The breakthrough came as Chile's mining minister insisted that the rescue shaft drilling - due to begin on Monday - was likely to take three to four months.

On Sunday reports from engineers working on a "plan B" option has suggested this could be cut by as much as half if an existing route down was adapted.

Staying strong

The telephone calls lent a new immediacy to communications with the miners. Until now only handwritten notes have been passed through the bore holes.

Officials are looking at several plans to rescue the 33 men, who have been stuck below ground since 5 August.

Workers are due on Monday to start drilling an escape shaft going about 700m (2,300ft) underground, which is likely to take 90 to 120 days to complete.

Health Minister Jaime Manalich said the men's spirits had been "strengthened" by the phone calls from their families.

He said that psychologists had asked family members making the calls "to be optimistic and to try not to break down with emotion".

One of the miners' wives, Carola Narvaez, said her husband, Raul, was in good spirits after her telephone conversation.

"I told him we were thinking of him and he should keep his chin up," Mrs Narvaez de Bustos told the BBC by phone. "He was talking non-stop and I found it difficult to get a word in," she joked.

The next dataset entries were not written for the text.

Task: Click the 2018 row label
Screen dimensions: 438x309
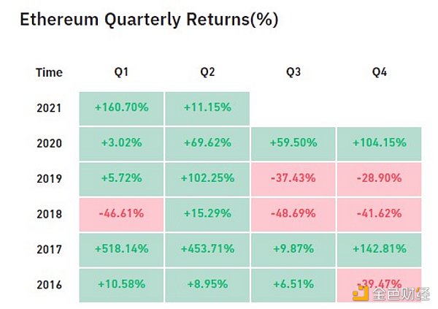Action: pos(49,214)
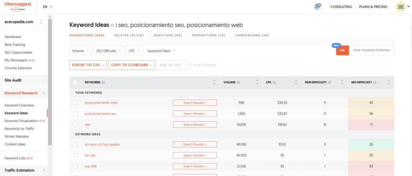Click the info icon beside Volume column

239,82
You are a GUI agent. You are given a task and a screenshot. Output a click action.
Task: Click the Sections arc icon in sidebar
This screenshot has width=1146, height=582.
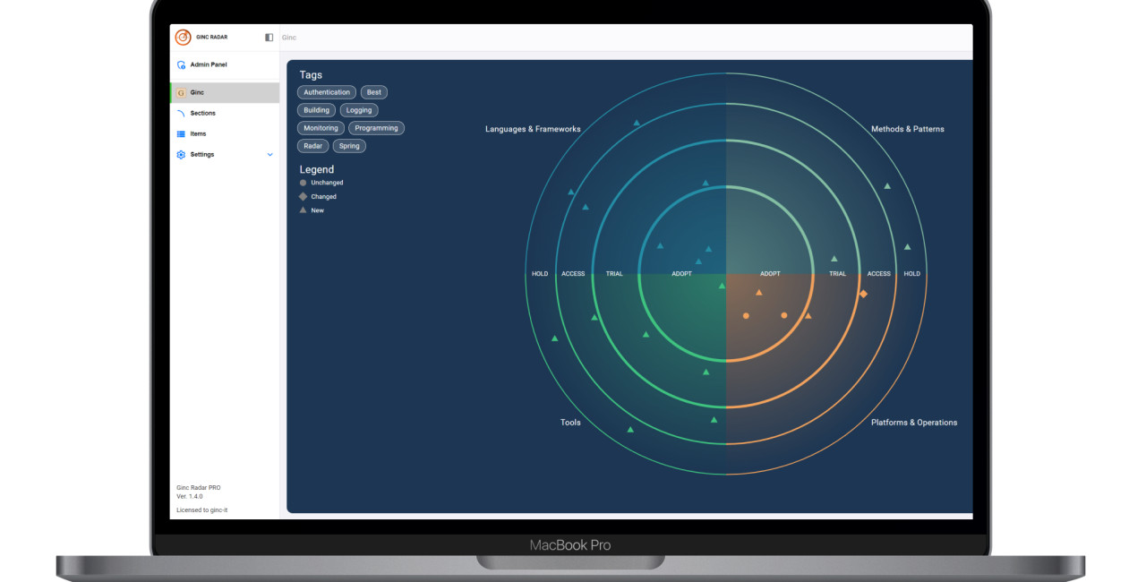(181, 114)
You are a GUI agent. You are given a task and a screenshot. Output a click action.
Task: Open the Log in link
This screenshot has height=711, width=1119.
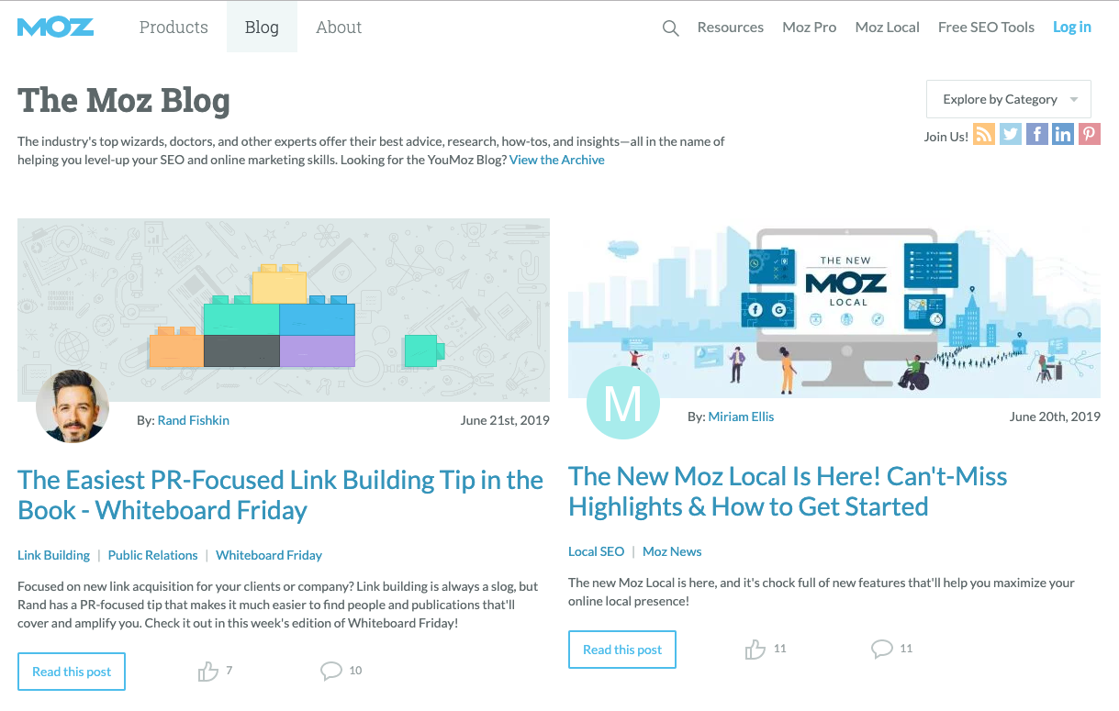tap(1071, 27)
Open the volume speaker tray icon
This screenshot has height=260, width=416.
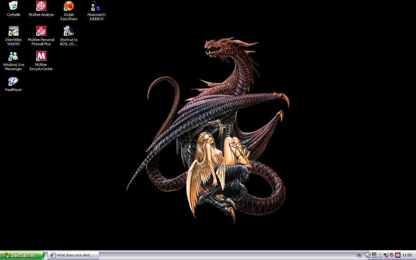click(x=391, y=255)
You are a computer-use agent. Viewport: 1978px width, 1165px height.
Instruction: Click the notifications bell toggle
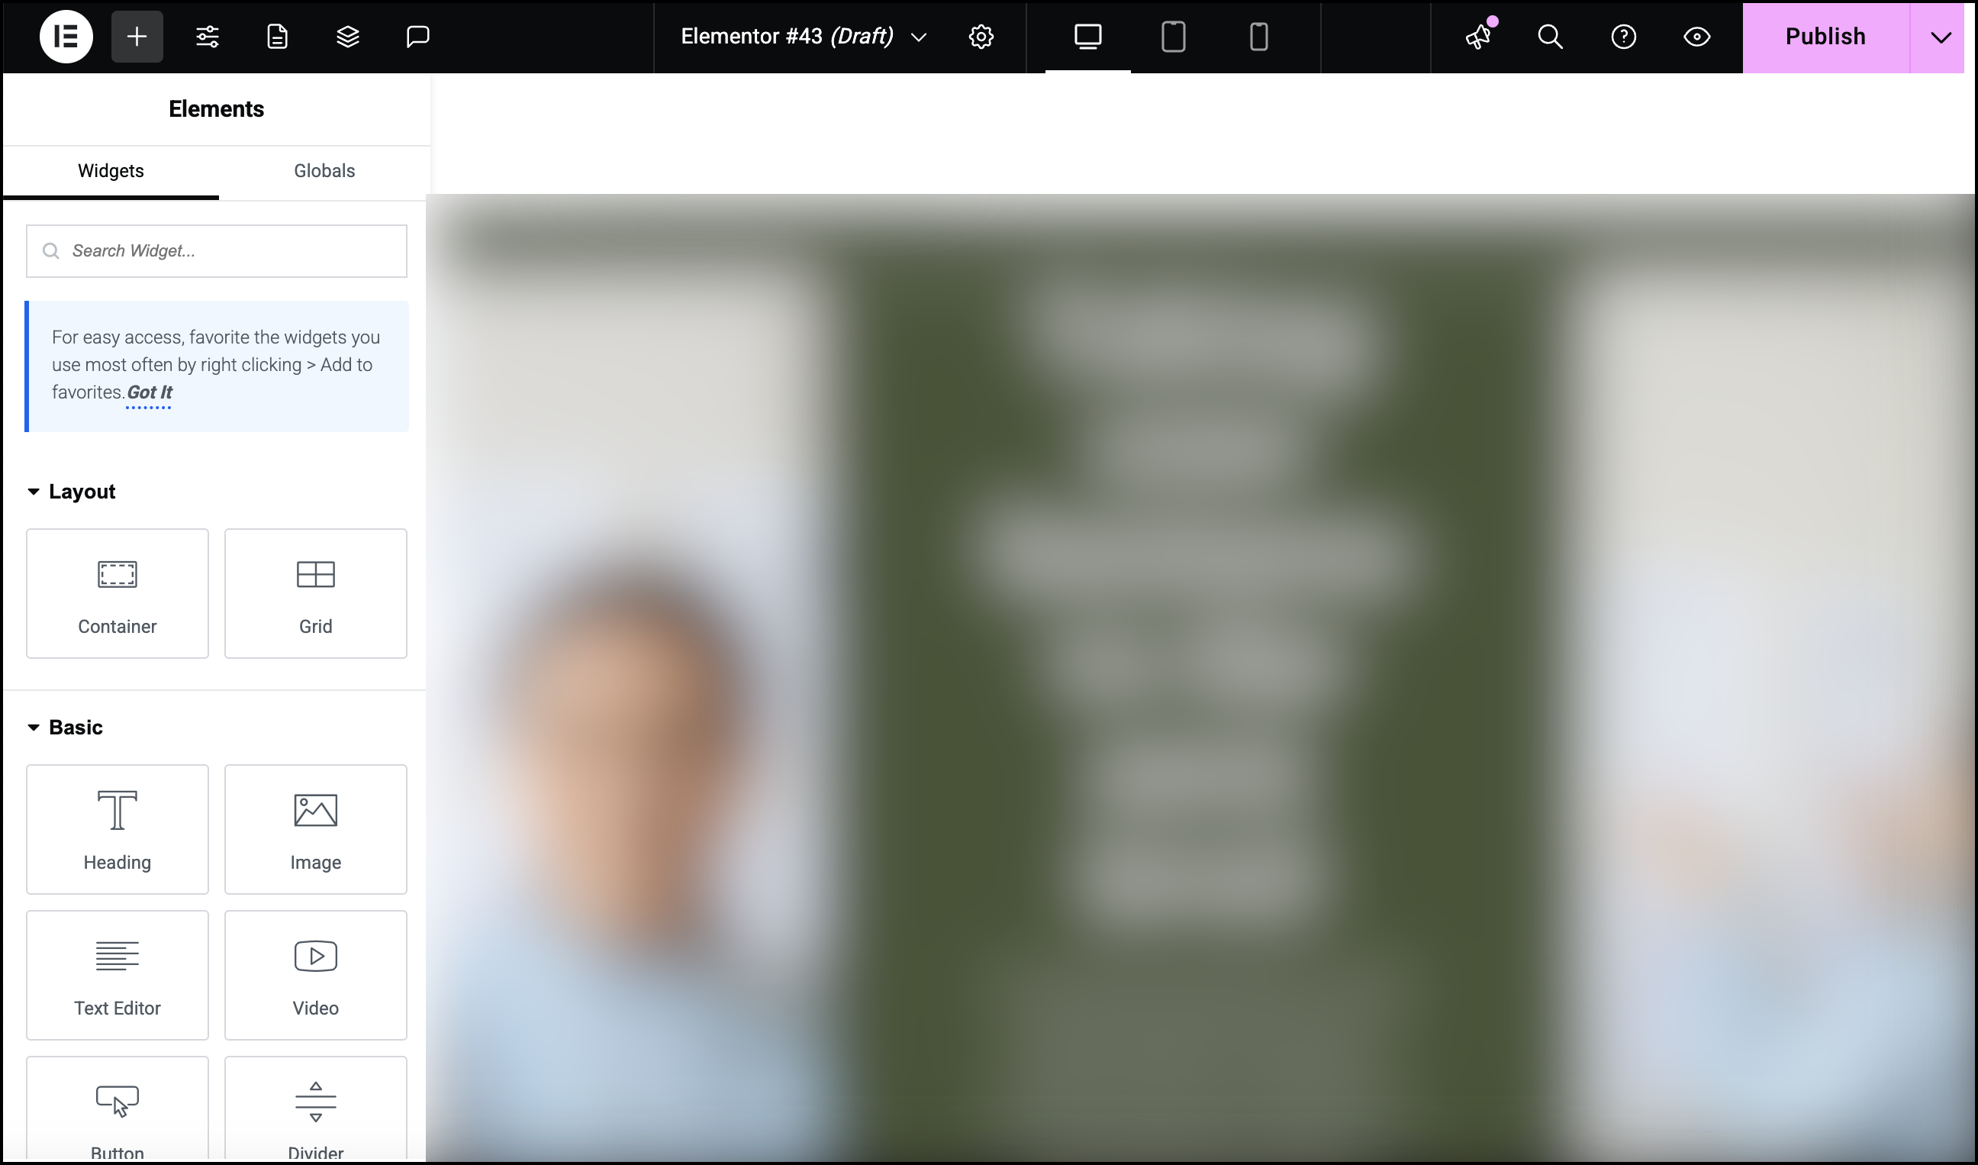[x=1479, y=36]
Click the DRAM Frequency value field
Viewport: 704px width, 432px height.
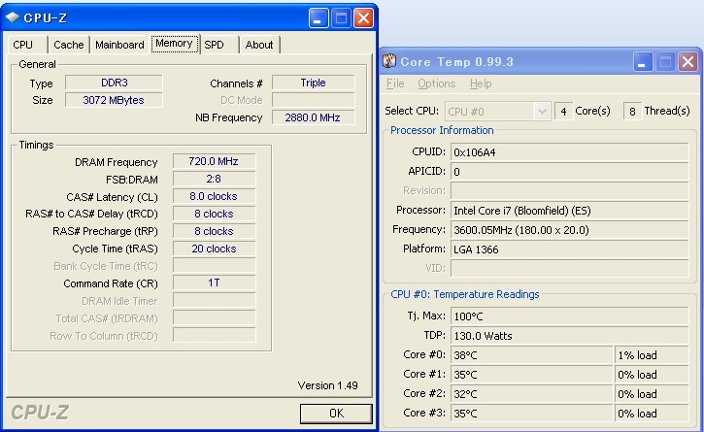214,161
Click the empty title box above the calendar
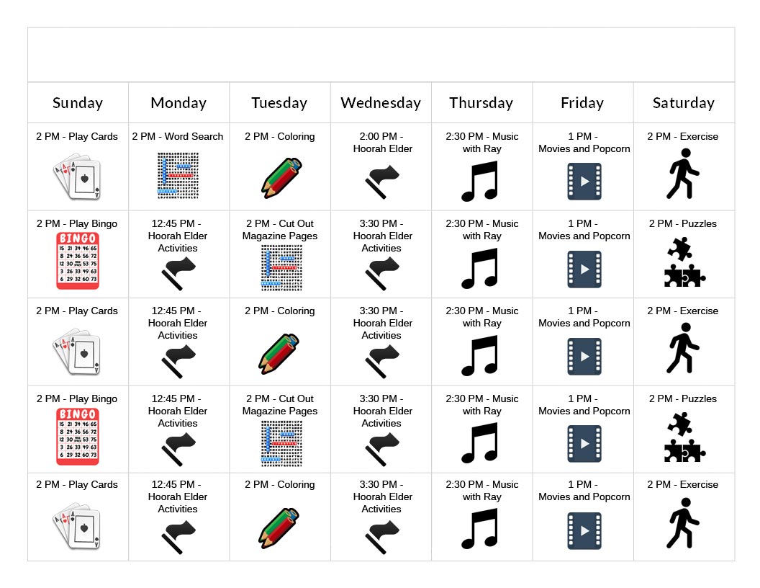This screenshot has width=760, height=588. (x=381, y=55)
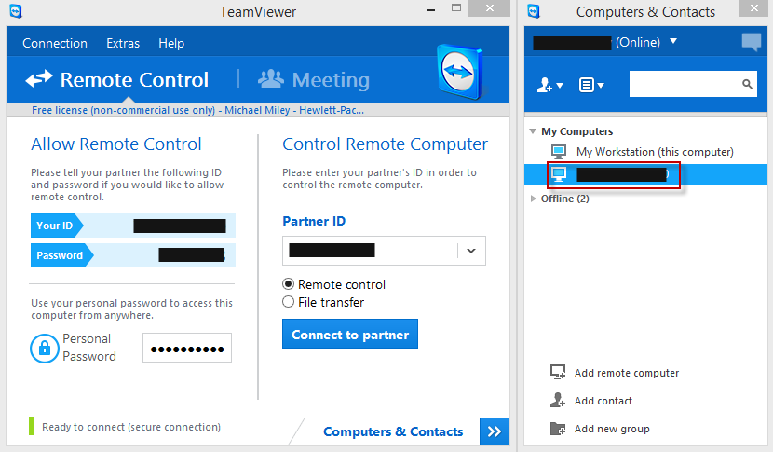Click the Personal Password input field
Image resolution: width=773 pixels, height=452 pixels.
pos(186,349)
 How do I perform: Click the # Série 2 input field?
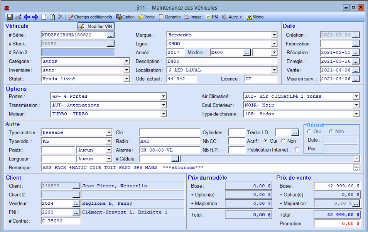click(x=78, y=53)
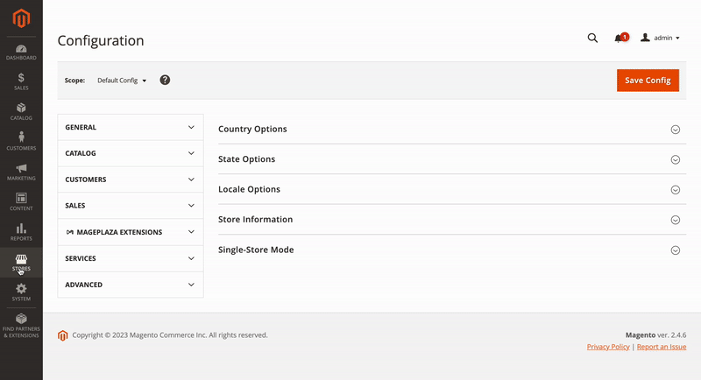This screenshot has height=380, width=701.
Task: Expand the Advanced configuration tab
Action: click(131, 285)
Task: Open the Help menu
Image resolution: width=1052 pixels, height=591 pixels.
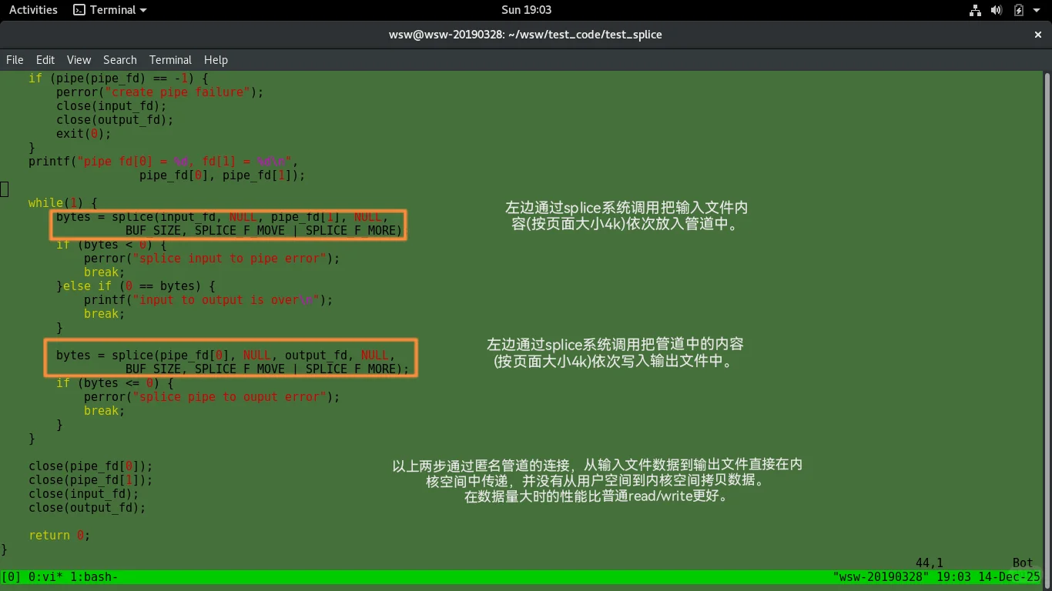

The atmosphere among the wives and children at the mine head was "upbeat", Mrs Narvaez de Bustos added.

Nasa assistance

Meanwhile, details have emerged of plans to send supplies down to the miners.

Men suffering severe skin irritation from the hot, wet conditions underground have been sent quick-dry clothing; others have been sent mats to sleep on to protect them from the damp ground.

The men have also been sent mp3 players to allow them to listen to music.

It was also revealed that a team of experts from Nasa in the US will be flown on Tuesday to the site at the San Jose gold and copper mine, near the city of Copiapo, some 725km (450 miles) north of Santiago.

The US space agency has extensive experience preparing astronauts for long spells in confined spaces on the International Space Station.

It had been reported that a "plan B" could allow the miners to be rescued in as little as 30 or 60 days.

But Mining Minister Laurence Goldborne said the three to four month estimate was "extremely clear".

"There are other technologies that have been studied but none of them has improved significantly this time. So we are keeping on track trying to study and we want to have a backup hole," he said.

As part of the original plan Chile has imported a special hydraulic bore to drill the escape shaft down to the miners.

Media captionThe BBC's Gideon Long describes the footage of the miners as they sent greetings from underground

The Strata 950 will drill a shaft down to the men, and a capsule can be lowered to rescue the men one by one.

On Friday, Mr Manalich said five of the trapped miners were showing signs of depression, and that psychologists would try to help them through an intercom system.

The miners were discovered on 22 August after the mine collapsed several weeks earlier.

On Thursday the men made a video for their families showing their living conditions in the shaft, which was broadcast on Chilean TV.

The men appeared to be in good spirits, despite their ordeal.

Many family members have camped out at the surface of the mine.

Some relatives have launched legal cases against government officials and the owners of the mine, which was reopened in 2008 after being closed because of an accident.